John 20:19-31; 1 John 1:1-4
Presented April 19, 2009, by J.D. Kline
The Second Sunday of Easter/Earth Day Sunday

Flora Slosson Wuellner, ordained minister in the United Church of Christ, begins her book Prayer, Stress, and Our Inner Wounds with the observation, “As a young girl, when I first read the life of Jesus in the Gospels, I thought: If God is really like that, we are in safe hands!” Intriguing, isn’t it, that some can read the very same Gospels as did Wuellner, and see portrayed in them, not a God in whose hands we are safe, but rather an angry God, a threatening and vengeful God ever waiting to trip us up, a God who evokes a sense of fear deep within us. Perhaps because there is so much mystery in life, so much we cannot easily explain, some embrace a threatening God whom they can hold responsible for all of life’s struggles and woes.

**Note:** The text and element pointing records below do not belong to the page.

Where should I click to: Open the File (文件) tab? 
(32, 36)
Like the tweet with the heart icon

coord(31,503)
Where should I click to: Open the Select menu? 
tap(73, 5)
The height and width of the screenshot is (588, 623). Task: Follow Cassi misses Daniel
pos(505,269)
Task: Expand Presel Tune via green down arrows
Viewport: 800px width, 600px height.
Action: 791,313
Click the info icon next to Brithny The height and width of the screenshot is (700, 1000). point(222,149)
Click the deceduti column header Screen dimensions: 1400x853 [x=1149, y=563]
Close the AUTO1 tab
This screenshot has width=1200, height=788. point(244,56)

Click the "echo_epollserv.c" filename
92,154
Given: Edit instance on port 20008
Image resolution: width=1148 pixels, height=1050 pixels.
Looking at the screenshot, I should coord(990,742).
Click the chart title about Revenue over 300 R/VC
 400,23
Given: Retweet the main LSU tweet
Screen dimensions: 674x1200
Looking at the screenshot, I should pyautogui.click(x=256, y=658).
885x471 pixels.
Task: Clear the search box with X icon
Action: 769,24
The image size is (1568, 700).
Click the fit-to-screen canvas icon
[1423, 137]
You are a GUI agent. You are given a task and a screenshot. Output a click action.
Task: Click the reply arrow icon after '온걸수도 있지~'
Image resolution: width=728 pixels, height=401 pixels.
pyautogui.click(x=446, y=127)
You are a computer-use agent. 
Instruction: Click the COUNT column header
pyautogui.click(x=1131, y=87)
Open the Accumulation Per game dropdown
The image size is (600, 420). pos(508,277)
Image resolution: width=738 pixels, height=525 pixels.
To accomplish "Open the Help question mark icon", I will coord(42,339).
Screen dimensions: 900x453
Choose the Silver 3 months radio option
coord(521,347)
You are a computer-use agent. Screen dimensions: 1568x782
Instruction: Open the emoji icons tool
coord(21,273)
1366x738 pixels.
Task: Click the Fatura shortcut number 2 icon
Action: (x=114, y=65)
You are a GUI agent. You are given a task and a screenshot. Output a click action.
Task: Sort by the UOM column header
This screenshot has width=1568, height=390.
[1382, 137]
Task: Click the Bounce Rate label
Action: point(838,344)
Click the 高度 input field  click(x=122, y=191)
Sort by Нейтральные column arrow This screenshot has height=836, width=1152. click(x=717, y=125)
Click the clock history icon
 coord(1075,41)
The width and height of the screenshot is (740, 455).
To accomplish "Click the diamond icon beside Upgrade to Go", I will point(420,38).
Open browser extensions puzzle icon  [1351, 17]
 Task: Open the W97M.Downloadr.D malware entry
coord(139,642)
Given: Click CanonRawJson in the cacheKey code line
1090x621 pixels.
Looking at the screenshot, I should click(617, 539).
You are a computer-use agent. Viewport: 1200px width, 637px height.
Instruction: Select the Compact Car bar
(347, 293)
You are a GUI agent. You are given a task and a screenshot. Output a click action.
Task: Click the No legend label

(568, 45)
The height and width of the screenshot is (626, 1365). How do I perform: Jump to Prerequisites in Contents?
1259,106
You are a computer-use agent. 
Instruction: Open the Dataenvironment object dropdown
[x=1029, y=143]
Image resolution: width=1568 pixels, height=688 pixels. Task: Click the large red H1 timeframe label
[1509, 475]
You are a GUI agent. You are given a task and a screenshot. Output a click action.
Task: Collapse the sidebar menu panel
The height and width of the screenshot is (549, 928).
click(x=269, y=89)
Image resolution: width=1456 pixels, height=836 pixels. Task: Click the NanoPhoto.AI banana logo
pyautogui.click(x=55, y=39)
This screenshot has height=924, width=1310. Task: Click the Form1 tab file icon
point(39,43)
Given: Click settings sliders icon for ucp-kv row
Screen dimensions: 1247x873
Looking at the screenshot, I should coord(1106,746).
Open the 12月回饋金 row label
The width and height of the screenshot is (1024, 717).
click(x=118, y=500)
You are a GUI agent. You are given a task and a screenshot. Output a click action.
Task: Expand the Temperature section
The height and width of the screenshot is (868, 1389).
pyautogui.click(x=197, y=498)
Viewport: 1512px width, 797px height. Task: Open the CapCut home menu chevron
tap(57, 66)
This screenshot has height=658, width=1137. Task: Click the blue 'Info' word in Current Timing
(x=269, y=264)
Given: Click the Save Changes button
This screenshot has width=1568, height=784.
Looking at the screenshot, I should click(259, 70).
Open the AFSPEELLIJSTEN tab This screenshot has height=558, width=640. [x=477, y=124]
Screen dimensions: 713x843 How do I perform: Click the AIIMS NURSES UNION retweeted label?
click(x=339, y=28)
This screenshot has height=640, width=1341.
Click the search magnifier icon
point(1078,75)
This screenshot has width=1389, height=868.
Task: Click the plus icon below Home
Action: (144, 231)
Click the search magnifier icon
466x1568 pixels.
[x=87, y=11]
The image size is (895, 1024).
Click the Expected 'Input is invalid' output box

But my experience leads me to read the Gospels as does Flora Wuellner, finding there the story of a God who stands with us in our times of uncertainty and grief, a compassionate and grace-filled God who loves us with a tenacious love, a God who has formed us as God’s beloved daughters and sons.

There are times, of course, when life seems to fall in upon us, times when we simply do not know which way to turn, and it is precisely at those times when it is both difficult—yet ultimately satisfying—to trust in the goodness of our God. At such times we are invited and challenged to enter into the deepest struggles of life without being defeated by those struggles. Flora Wuellner puts it this way:

God does not send us pain. God is not a wounder or a punisher. This is important to understand as our trust in God grows. But neither does God let our wounds be wasted. The Comforter, the Holy Spirit, will not remove the lines of hard-won experience from our faces. A new power of light, the light of the divine passionate compassion, will shine through those lines on our faces.